The total number of seasonally adjusted (SA), non-farm people employed in the US in April was 146,063,000. This figure was up 2,186,000 (+1.52%) year on year and increased by of 211,000 month on month (0.14%). The economy continues to create strong overall job growth, averaging 145,000 jobs per month over the last 16 months. The SA goods producing sector total employed 19,977 in April, up 21,000 m/m and by 314,000 y/y. The SA service providing sector created 190,000 jobs m/m and 1,872,000 y/y. Total service sector employment was 126,086,000 in April.
The manufacturing sector employed 12,396,000 in April, up 6,000 m/m and by 98,000 y/y. The two largest employment categories within manufacturing are motor vehicles and parts and transportation equipment. There were 946,300 employed in the manufacture of motor vehicles and parts, up 3,000 m/m and by 19,000 y/y, while 1,617,200 worked in the transportation equipment field. Jobs in this area were flat m/m, and up 4,000 y/y, (Figure 1).
The construction sector employment a total of 6,877,000, up 5,000 m/m and by 218,000 y/y. Most construction workers are employed constructing buildings. In April there were 1,525,500 folks assembling buildings, up 1,000 m/m and by 57,000 y/y. Heavy civil engineering was the next largest construction segment employing 968,900 in April, up 4,000 m/m and by 23,000 y/y. Highway, streets and bridge construction employed 286,600 in April, flat m/m and down 39,000 y/y. Industrial building construction had 163,200 employed last month, flat m/m and up by 4,000 y/y, (Figure 2).
Government is a very large employer, greater than the entire goods producing sector with 22,340,000 total employed, up 7,000 m/m and by 260,000 y/y. Most of these workers were at the local level, 14,440,000. State government workers total was 5,094,000, while the federal government provided jobs for 2,806,000 workers in April.

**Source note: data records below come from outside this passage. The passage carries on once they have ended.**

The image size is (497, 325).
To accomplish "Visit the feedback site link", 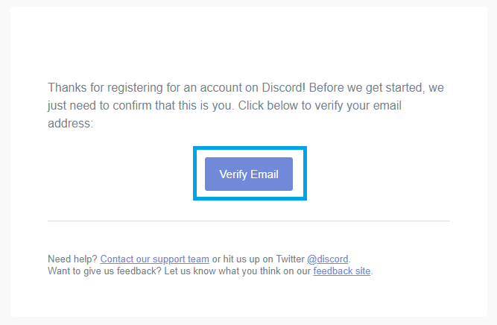I will (342, 271).
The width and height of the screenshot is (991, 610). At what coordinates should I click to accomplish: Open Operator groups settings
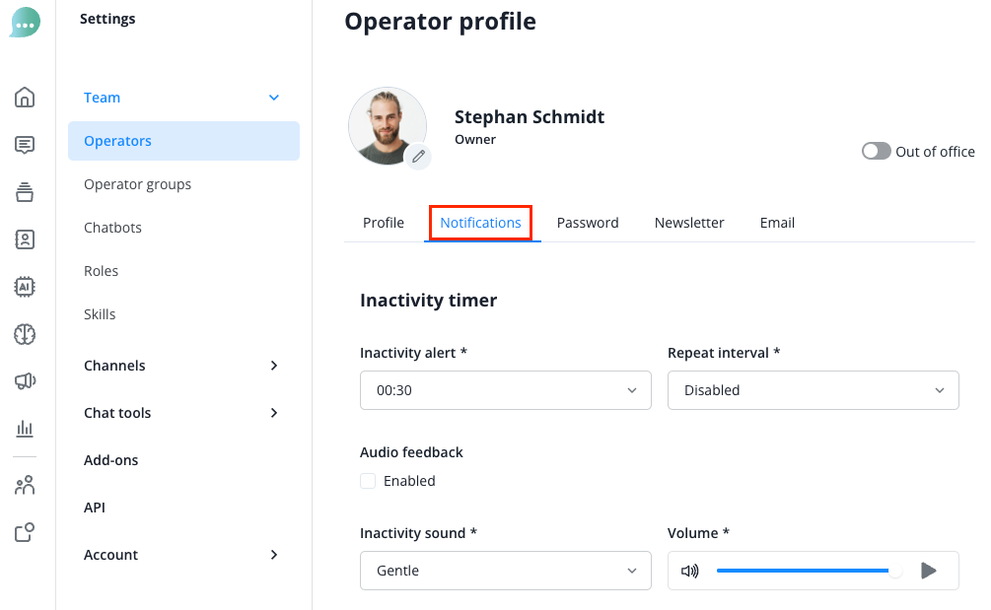pos(137,184)
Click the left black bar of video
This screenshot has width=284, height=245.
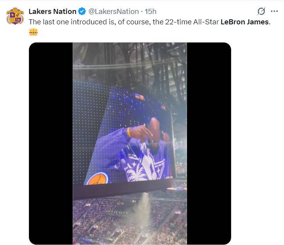point(51,143)

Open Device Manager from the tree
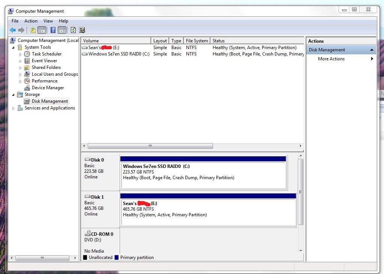point(48,88)
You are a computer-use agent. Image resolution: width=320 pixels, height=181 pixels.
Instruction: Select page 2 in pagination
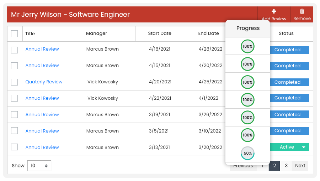tap(274, 166)
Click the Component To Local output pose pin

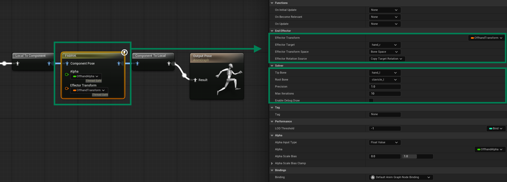pyautogui.click(x=169, y=64)
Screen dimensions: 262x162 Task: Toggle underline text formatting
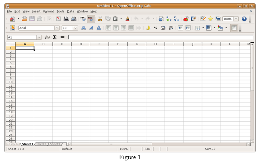pyautogui.click(x=99, y=28)
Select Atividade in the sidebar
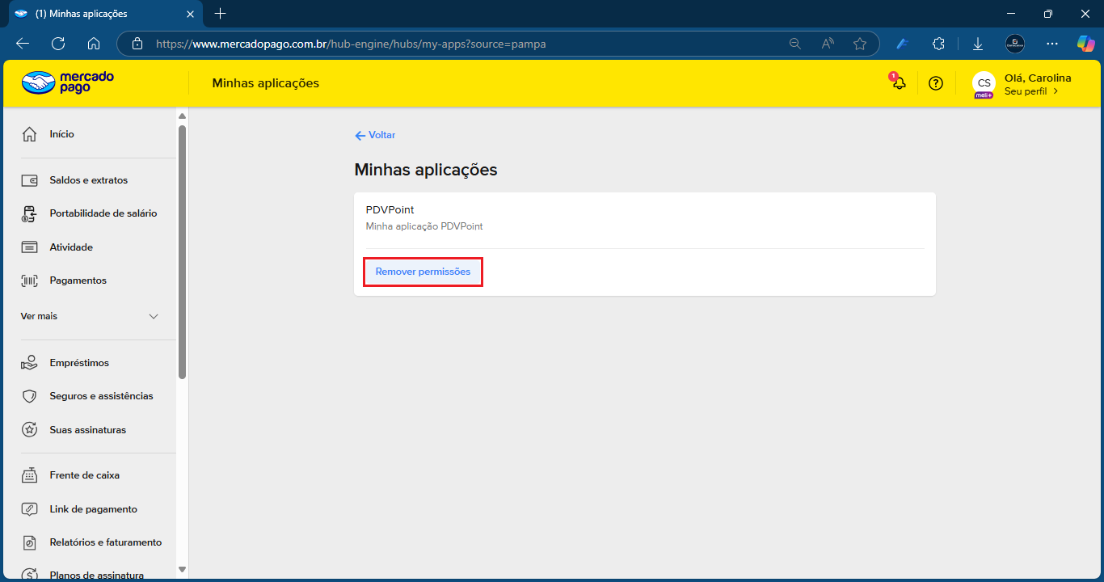The height and width of the screenshot is (582, 1104). [71, 247]
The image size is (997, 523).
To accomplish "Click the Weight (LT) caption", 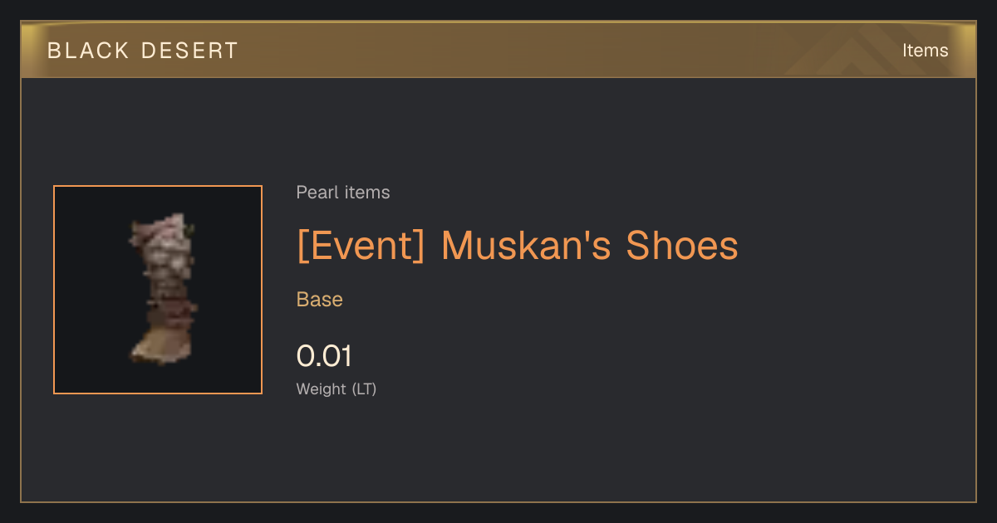I will tap(336, 389).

Oil and gas extraction employed 181,200 people in April, up 1,000 m/m and by 6,000 y/y, Figure 3 shows that employment in oil and gas from 2010 to present. Employment peaked in December 2015 at 200,900 and bottomed-out at 172,300 In October last year. Since that time jobs have been moving up as the price of oil has recovered somewhat (Brent Crude closed at $52.48 per barrel today).
At Gerdau, we keep a keen eye on the employment numbers, especially manufacturing and construction since this is where most long product steel ends-up. In addition we know that growth in net job creation correlates to increased steel consumption.